(Collected data entries)

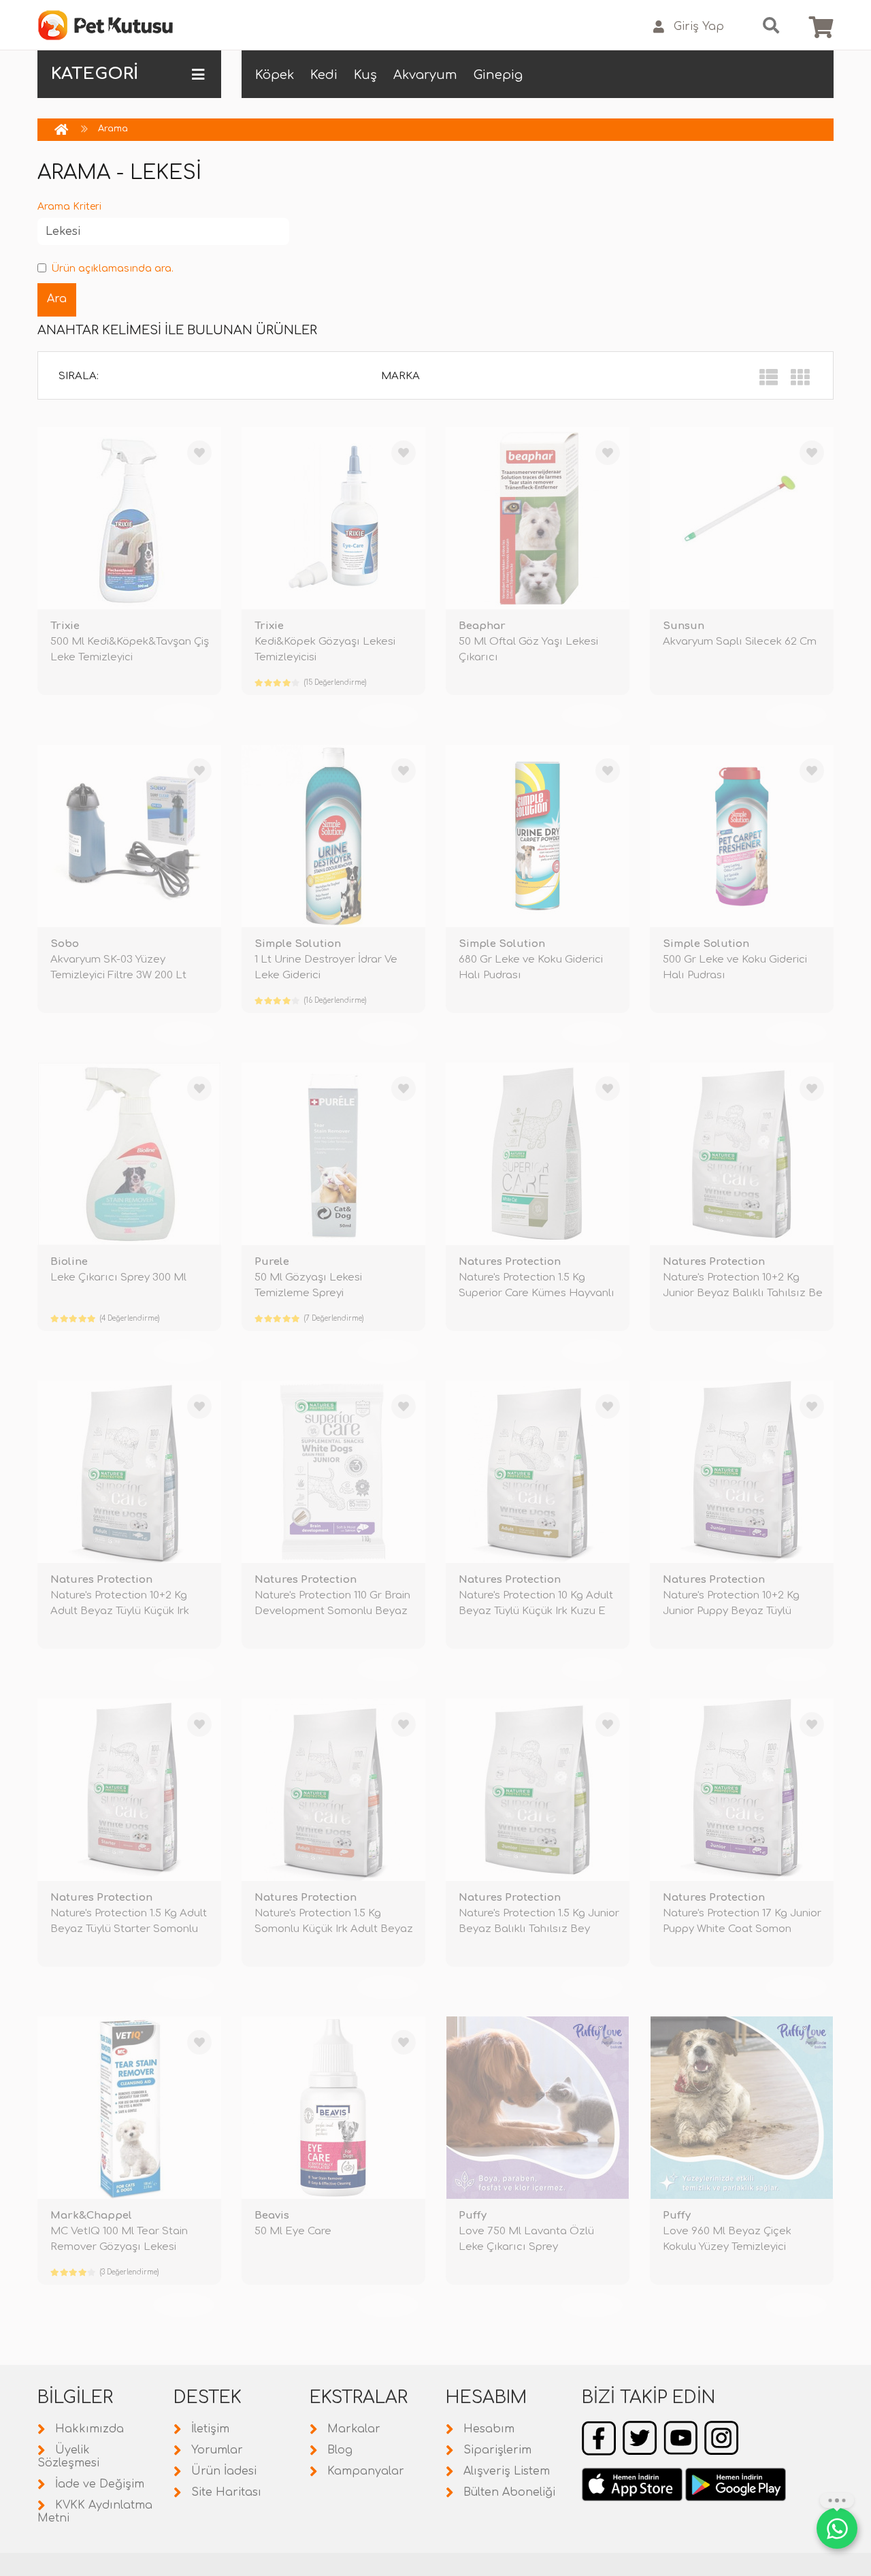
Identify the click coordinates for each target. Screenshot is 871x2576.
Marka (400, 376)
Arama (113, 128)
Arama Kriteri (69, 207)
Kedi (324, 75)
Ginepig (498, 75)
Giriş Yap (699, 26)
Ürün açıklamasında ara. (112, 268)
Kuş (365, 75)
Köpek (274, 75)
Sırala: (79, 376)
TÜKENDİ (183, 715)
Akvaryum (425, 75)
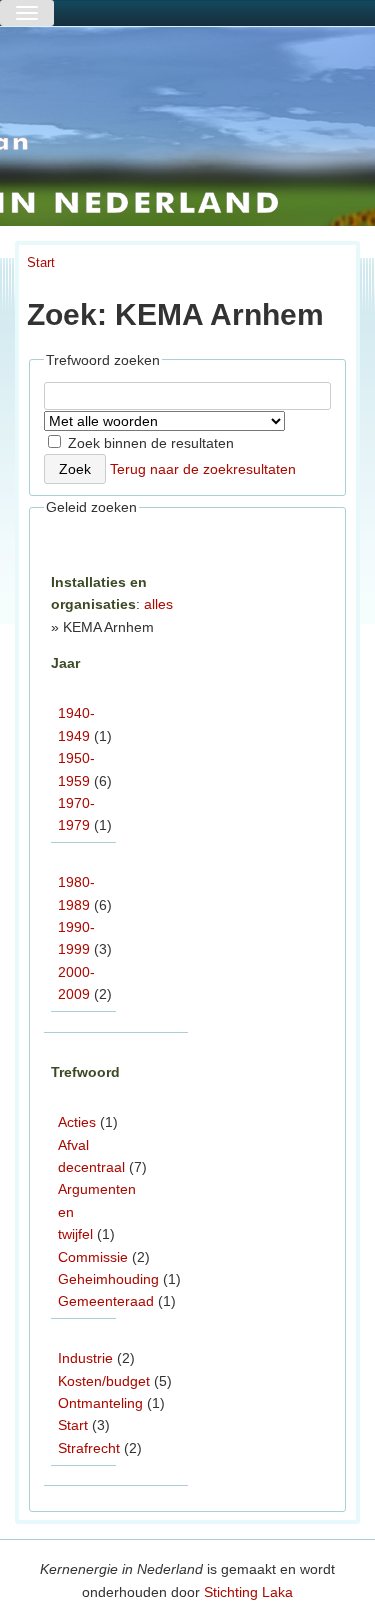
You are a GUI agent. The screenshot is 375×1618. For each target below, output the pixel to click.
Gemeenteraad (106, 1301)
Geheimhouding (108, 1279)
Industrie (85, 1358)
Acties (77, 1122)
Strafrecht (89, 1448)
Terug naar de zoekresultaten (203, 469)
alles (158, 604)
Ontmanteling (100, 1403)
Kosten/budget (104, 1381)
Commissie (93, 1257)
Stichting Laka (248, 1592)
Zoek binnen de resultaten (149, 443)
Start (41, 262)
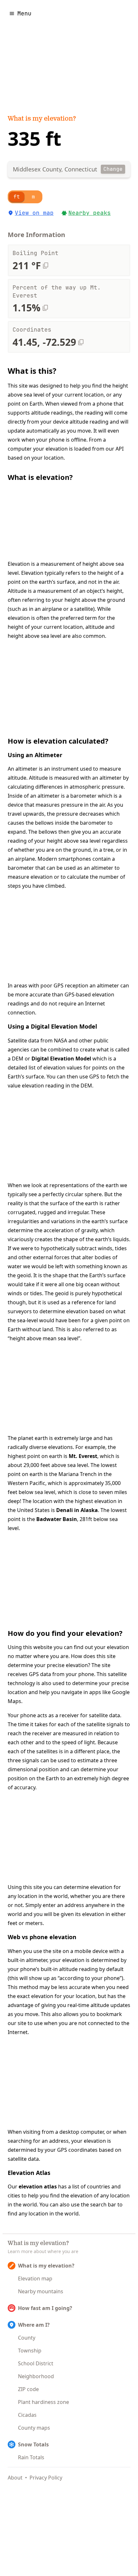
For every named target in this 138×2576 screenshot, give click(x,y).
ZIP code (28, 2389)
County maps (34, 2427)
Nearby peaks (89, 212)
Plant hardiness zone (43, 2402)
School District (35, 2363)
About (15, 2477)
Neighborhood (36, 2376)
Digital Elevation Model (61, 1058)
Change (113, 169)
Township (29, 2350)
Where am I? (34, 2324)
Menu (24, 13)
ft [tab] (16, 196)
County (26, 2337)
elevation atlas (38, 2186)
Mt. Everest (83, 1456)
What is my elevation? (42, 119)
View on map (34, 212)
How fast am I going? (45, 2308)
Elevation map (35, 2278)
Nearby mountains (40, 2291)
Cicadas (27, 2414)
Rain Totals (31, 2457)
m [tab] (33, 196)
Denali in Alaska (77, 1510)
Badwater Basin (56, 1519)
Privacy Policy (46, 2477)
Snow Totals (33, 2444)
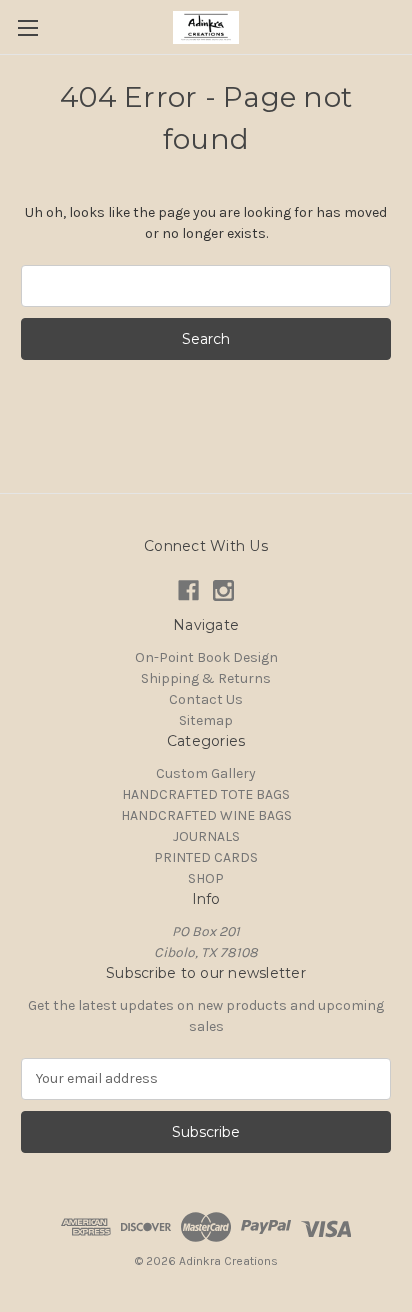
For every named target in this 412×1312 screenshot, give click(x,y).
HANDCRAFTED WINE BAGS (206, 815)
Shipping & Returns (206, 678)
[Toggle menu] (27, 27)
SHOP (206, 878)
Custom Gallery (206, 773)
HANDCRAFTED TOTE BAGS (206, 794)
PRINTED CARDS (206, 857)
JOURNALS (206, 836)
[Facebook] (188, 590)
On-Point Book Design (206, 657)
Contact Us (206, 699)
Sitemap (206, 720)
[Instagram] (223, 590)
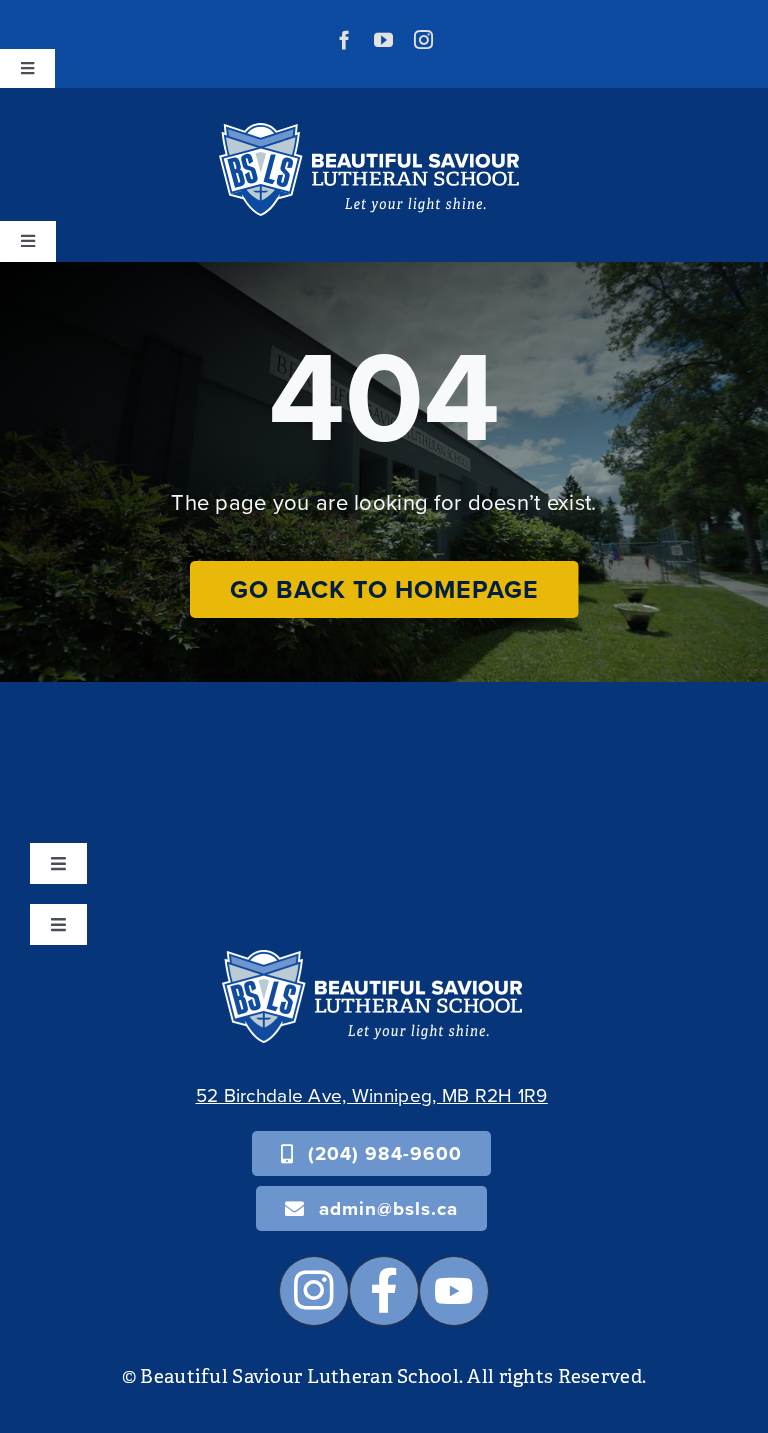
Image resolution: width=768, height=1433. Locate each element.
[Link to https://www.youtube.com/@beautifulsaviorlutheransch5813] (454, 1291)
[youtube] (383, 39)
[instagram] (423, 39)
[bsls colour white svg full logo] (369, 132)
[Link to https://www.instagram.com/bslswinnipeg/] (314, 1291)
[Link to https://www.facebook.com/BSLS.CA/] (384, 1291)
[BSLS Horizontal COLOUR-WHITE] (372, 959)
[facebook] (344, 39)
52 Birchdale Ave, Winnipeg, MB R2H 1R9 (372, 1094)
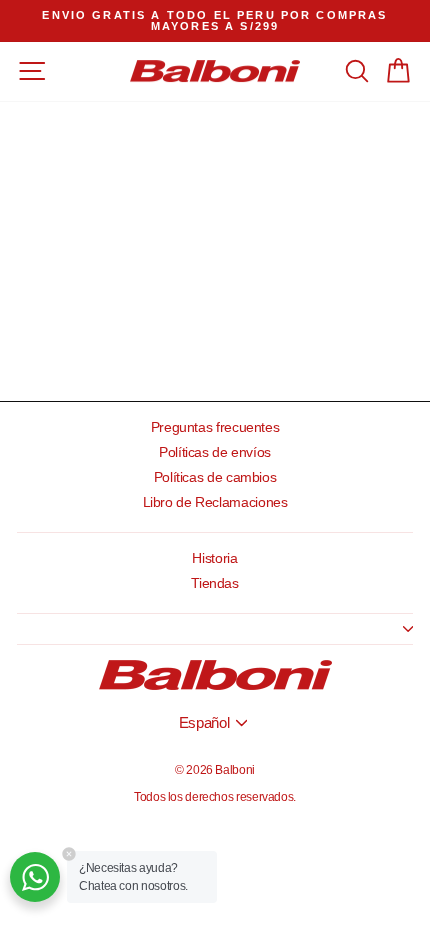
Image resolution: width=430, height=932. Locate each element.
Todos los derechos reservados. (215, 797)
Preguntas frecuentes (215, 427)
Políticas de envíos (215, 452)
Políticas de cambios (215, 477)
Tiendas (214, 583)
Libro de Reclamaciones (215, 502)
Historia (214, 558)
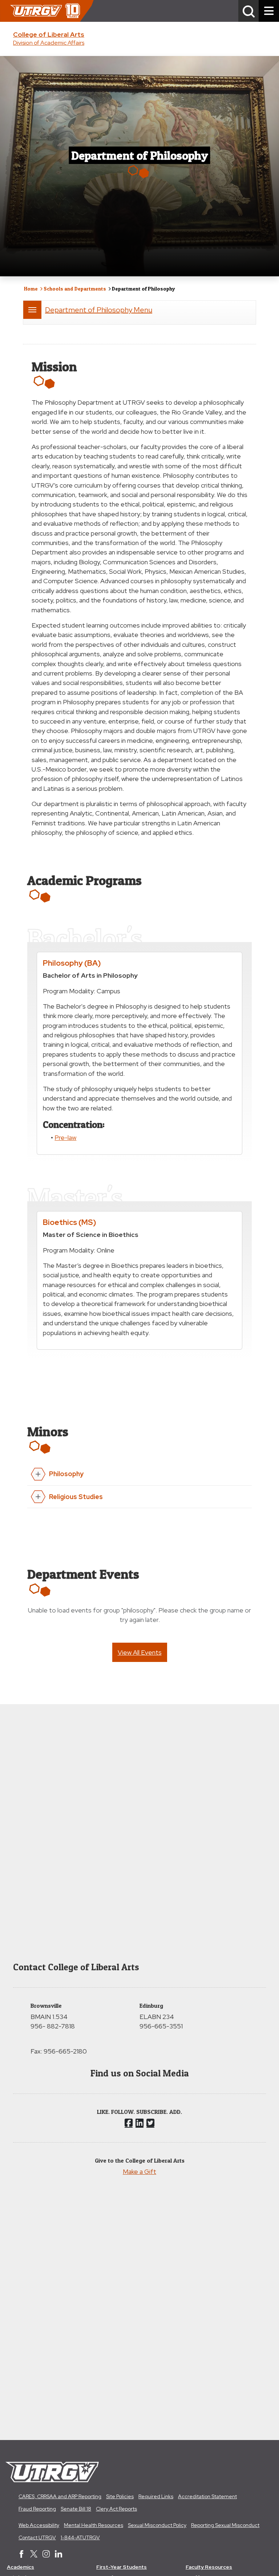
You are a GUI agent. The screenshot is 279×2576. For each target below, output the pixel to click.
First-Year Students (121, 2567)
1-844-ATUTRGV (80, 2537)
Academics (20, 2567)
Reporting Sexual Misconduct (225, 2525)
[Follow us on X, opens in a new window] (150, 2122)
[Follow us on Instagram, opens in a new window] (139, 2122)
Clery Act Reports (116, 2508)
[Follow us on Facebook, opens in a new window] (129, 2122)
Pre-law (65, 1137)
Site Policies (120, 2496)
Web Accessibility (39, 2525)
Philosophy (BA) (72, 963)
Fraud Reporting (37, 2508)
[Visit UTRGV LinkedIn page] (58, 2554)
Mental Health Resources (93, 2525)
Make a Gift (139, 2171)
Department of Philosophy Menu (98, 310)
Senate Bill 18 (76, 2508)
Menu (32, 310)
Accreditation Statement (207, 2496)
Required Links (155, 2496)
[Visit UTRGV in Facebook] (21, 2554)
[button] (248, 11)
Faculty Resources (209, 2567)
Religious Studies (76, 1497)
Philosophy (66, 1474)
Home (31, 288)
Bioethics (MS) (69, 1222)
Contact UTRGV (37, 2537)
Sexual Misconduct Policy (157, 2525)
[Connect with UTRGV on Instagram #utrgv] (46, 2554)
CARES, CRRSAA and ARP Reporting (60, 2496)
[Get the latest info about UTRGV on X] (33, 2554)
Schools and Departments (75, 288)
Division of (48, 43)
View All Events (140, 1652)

**Required action:**
Start at the line that contains "[BSLS Horizontal COLOUR-WHITE] (372, 959)" and retype every line through the end of the entries above, both ends included. Exclude all pictures.

**Solution:**
[BSLS Horizontal COLOUR-WHITE] (372, 959)
[facebook] (344, 39)
52 Birchdale Ave, Winnipeg, MB R2H 1R9 (372, 1094)
Image resolution: width=430, height=932. Locate each element.
Todos los derechos reservados. (215, 797)
Preguntas frecuentes (215, 427)
Políticas de envíos (215, 452)
Políticas de cambios (215, 477)
Tiendas (214, 583)
Libro de Reclamaciones (215, 502)
Historia (214, 558)
You are a GUI agent. The screenshot is 279×2576. For each target below, output the pixel to click.
First-Year Students (121, 2567)
1-844-ATUTRGV (80, 2537)
Academics (20, 2567)
Reporting Sexual Misconduct (225, 2525)
[Follow us on X, opens in a new window] (150, 2122)
[Follow us on Instagram, opens in a new window] (139, 2122)
Clery Act Reports (116, 2508)
[Follow us on Facebook, opens in a new window] (129, 2122)
Pre-law (65, 1137)
Site Policies (120, 2496)
Web Accessibility (39, 2525)
Philosophy (BA) (72, 963)
Fraud Reporting (37, 2508)
[Visit UTRGV LinkedIn page] (58, 2554)
Mental Health Resources (93, 2525)
Make a Gift (139, 2171)
Department of Philosophy Menu (98, 310)
Senate Bill 18 (76, 2508)
Menu (32, 310)
Accreditation Statement (207, 2496)
Required Links (155, 2496)
[Visit UTRGV in Facebook] (21, 2554)
[button] (248, 11)
Faculty Resources (209, 2567)
Religious Studies (76, 1497)
Philosophy (66, 1474)
Home (31, 288)
Bioethics (MS) (69, 1222)
Contact UTRGV (37, 2537)
Sexual Misconduct Policy (157, 2525)
[Connect with UTRGV on Instagram #utrgv] (46, 2554)
CARES, CRRSAA and ARP Reporting (60, 2496)
[Get the latest info about UTRGV on X] (33, 2554)
Schools and Departments (75, 288)
Division of (48, 43)
View All Events (140, 1652)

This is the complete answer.